### [Work order 1]
In the text on Grigorii Antonovich Zakharin, quote the passage from "A representative of" up to and including "its successful treatment.".
### [Work order 2]
Name every person in whose clinics and laboratories the text on Zakharin says he trained abroad.
### [Work order 3]
Proceed with the text on Zakharin, starting after its last sentence.

### [Selected text]
%%

Grigorii Antonovich Zakharin
Zakhar’in, Grigorii Antonovich
Born Feb. 8 (20), 1829, in Penza; died Dec. 23, 1897 (Jan. 4, 1898) in Moscow. Russian doctor of internal medicine.
Zakhar’in graduated from the medical department of Moscow University in 1852; from 1856 to 1859 he underwent advanced training abroad in the clinics and laboratories of R. Virchow, A. Trousseau, and C. Bernard. In 1862 he be-came professor-adjunct and in 1864 (to 1896) full professor and director of the departmental clinic at Moscow University.
A representative of the functional school of medicine, Zakhar’in was close in his views to nervism. He regarded the body as an integral system and disease a result of the un-favorable influence of the environment. He believed that it was necessary to treat not the disease but the patient. He studied the symptomatics of a number of diseases of the heart and lungs and elaborated their differential diagnosis and classification. He attached great significance to anamnesis in diagnostics. Zakhar’in was one of the first to classify the therapeutic action of mineral waters, giving them a scientific basis. He assigned a major role in treatment to a rational diet and attributed great significance to the physician’s experience and to empirical elements in understanding the course of a disease and in its successful treatment.

%%

Entries drawn from a dataset:

%%

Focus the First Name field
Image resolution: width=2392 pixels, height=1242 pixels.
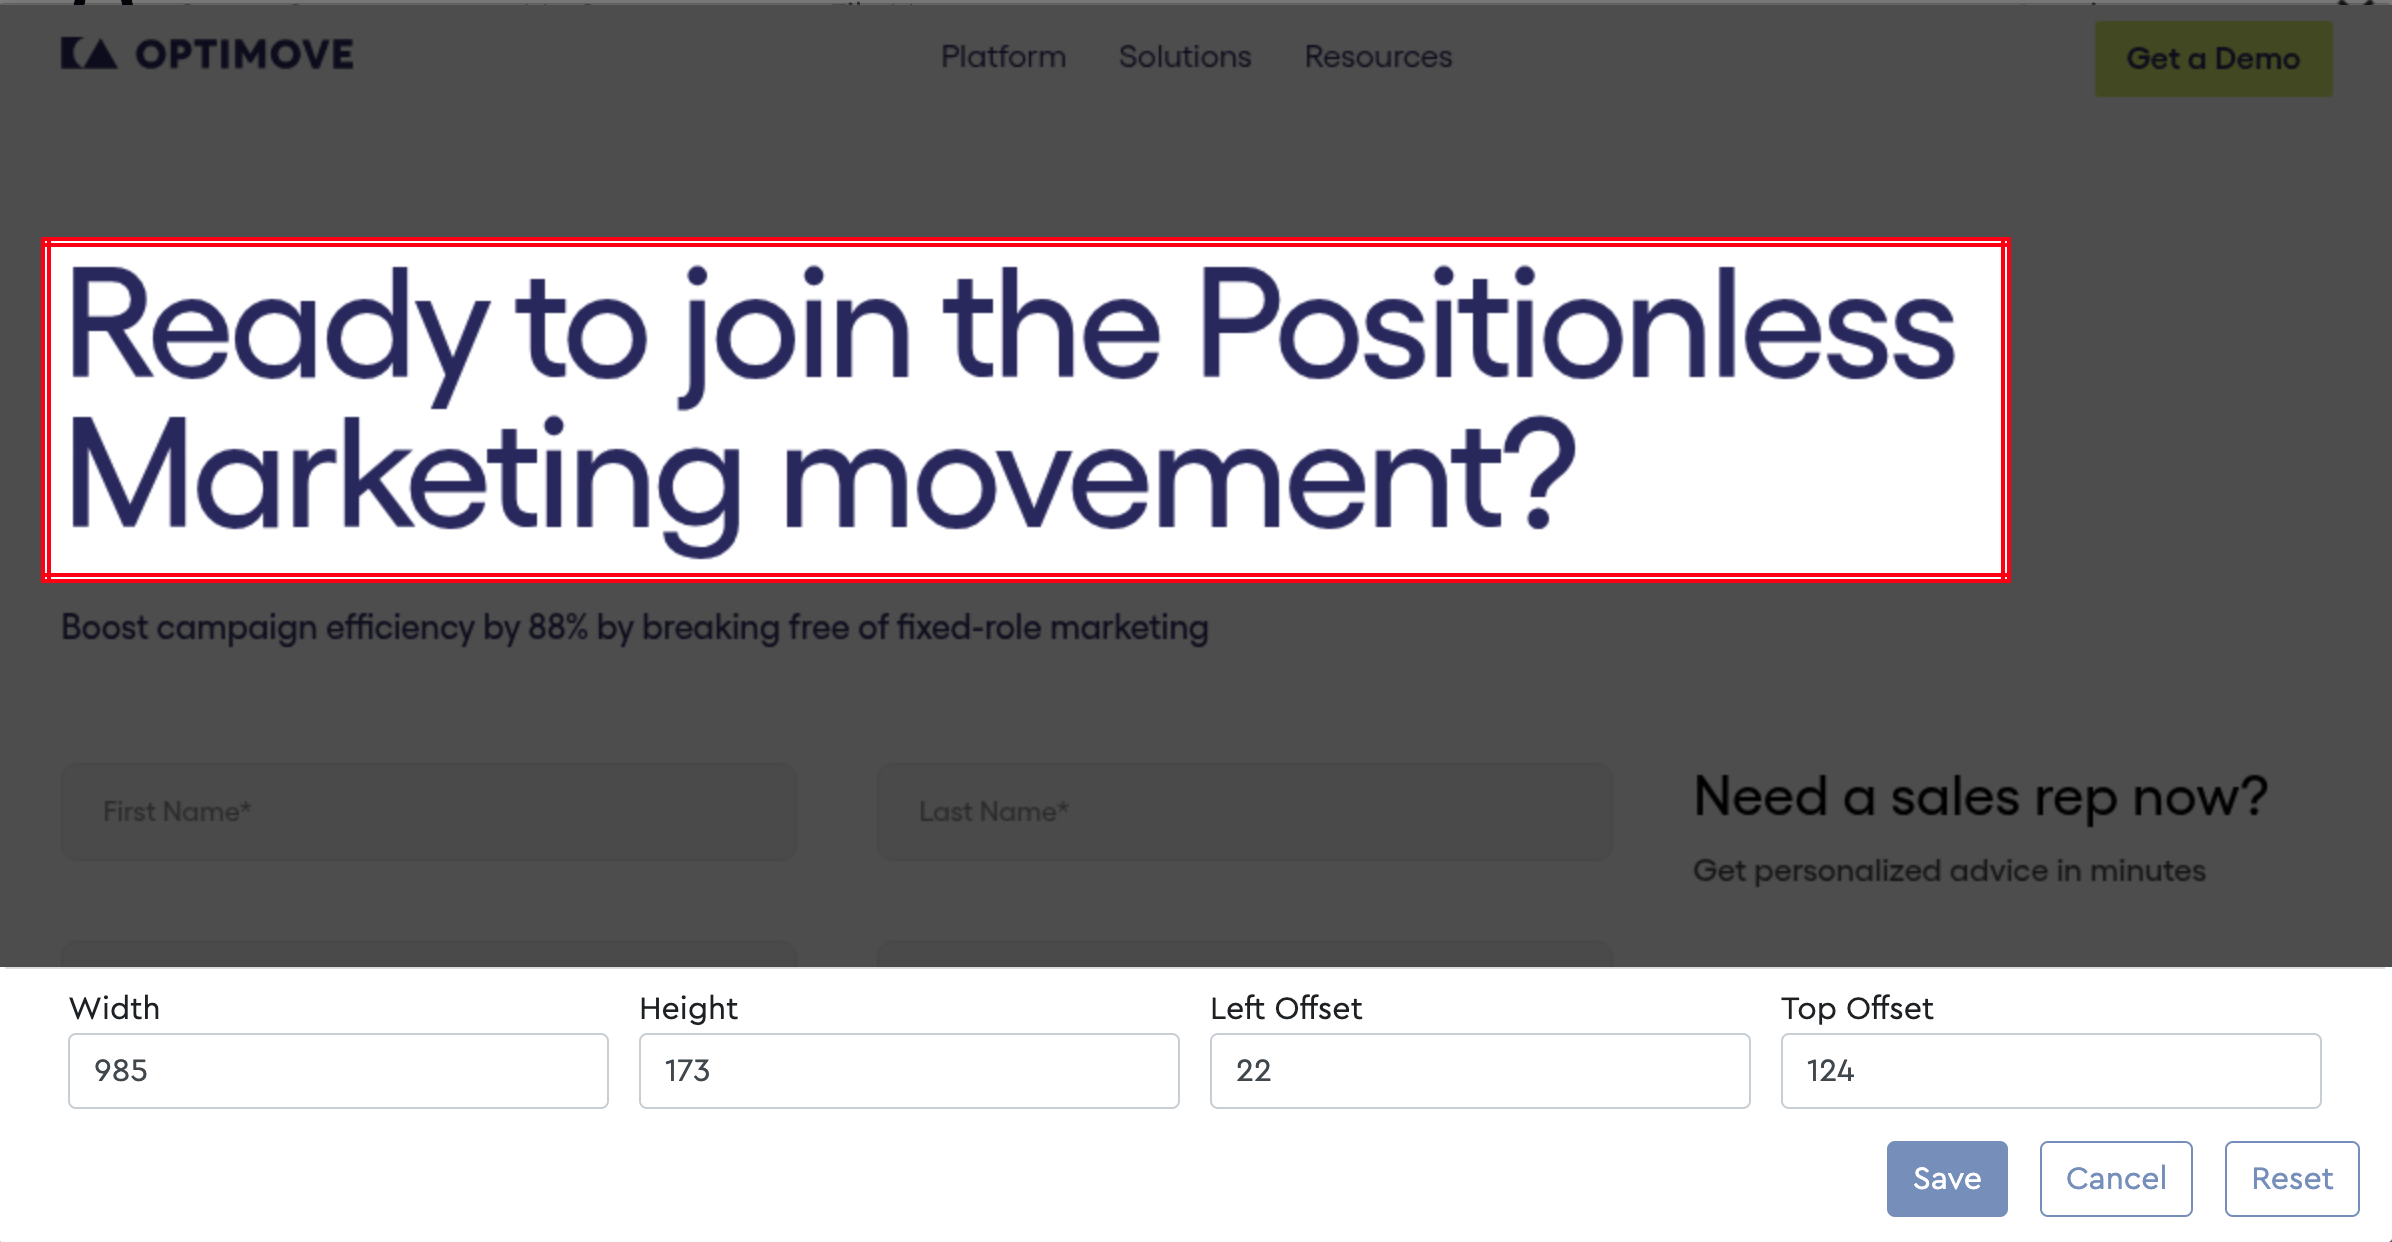tap(429, 812)
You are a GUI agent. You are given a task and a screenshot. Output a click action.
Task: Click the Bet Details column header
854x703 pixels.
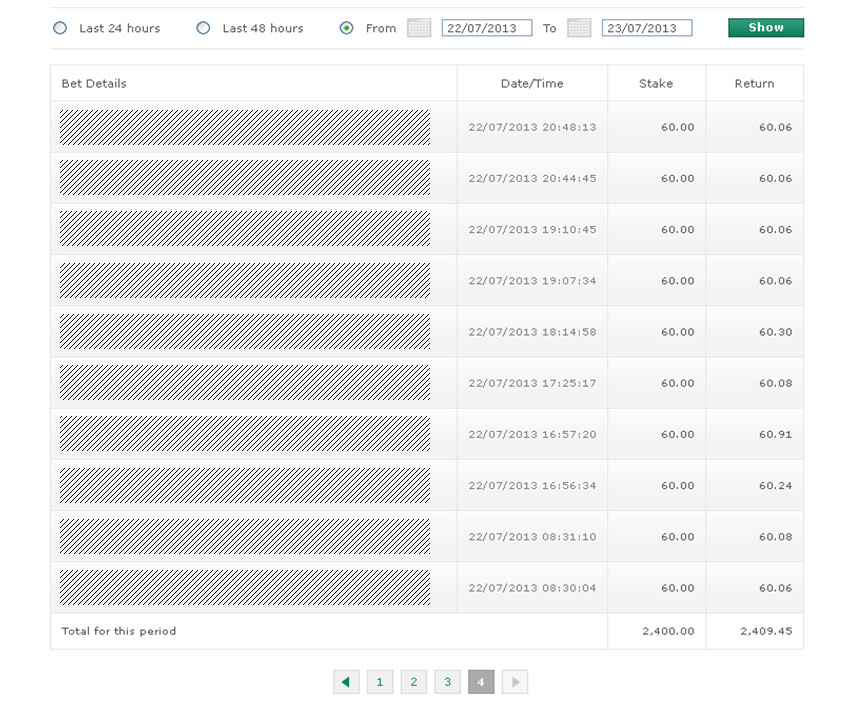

%%

### [Exercise response 1]
A representative of the functional school of medicine, Zakhar’in was close in his views to nervism. He regarded the body as an integral system and disease a result of the un-favorable influence of the environment. He believed that it was necessary to treat not the disease but the patient. He studied the symptomatics of a number of diseases of the heart and lungs and elaborated their differential diagnosis and classification. He attached great significance to anamnesis in diagnostics. Zakhar’in was one of the first to classify the therapeutic action of mineral waters, giving them a scientific basis. He assigned a major role in treatment to a rational diet and attributed great significance to the physician’s experience and to empirical elements in understanding the course of a disease and in its successful treatment.

### [Exercise response 2]
R. Virchow, A. Trousseau, C. Bernard

### [Exercise response 3]
Zakhar’in gained particular repute in the art of diagnosis and treatment. He discovered that in diseases of the viscera, certain sections of the skin are subject to hyperesthesia of the surface nerves (Zakhar’in-Head zones). In 1866 he set up separate hospital wards for children and gynecological patients, thus laying the basis for differentiation of clinics. He was one of the founders of school hygiene programs, highly valuing hygienic principles in the prophylaxis of widely distributed diseases. He took an active part in the reform of medical education in Russia. He created an important Moscow medical school, among whose representatives were N. F. Filatov, V. F. Snegirev, A. A. Ostroumov, and A. Ia. Kozhevnikov.
At the end of his life, Zakhar’in’s conservative social and political views isolated him from progressive scientists and students, and he left Moscow University in 1896.
WORKS
Klinicheskie lektsii, vols. 1–2. Moscow, 1895.Klinicheskie lektsii i izbrannye stat’i. Moscow, 1909.
REFERENCES
Gukasian, A. G.G. A. Zakhar’in, 1829–1897. Moscow, 1948. (Bibliography.)Lushnikov, A. G.Klinika rniitrennikh boleznei v Rossii. Moscow, 1962.